[Opening Record excerpts section]

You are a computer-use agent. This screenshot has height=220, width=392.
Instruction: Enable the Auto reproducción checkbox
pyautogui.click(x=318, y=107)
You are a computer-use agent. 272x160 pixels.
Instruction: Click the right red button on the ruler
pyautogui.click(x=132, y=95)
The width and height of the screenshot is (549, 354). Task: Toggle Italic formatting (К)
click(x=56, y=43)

[Closing Record excerpts section]
[Opening Record excerpts section]

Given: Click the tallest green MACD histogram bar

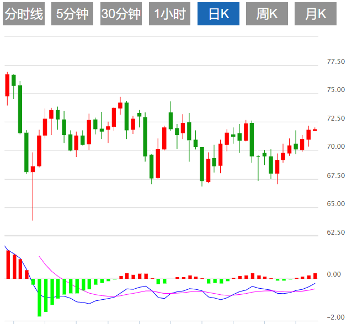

[Closing Record excerpts section]

Exercise ::
Read the entries above, then pull out the lines that include "agent".

Exercise result ::
You are a computer-use agent. This screenshot has height=220, width=392.
You are a computer-use agent. 272x160 pixels.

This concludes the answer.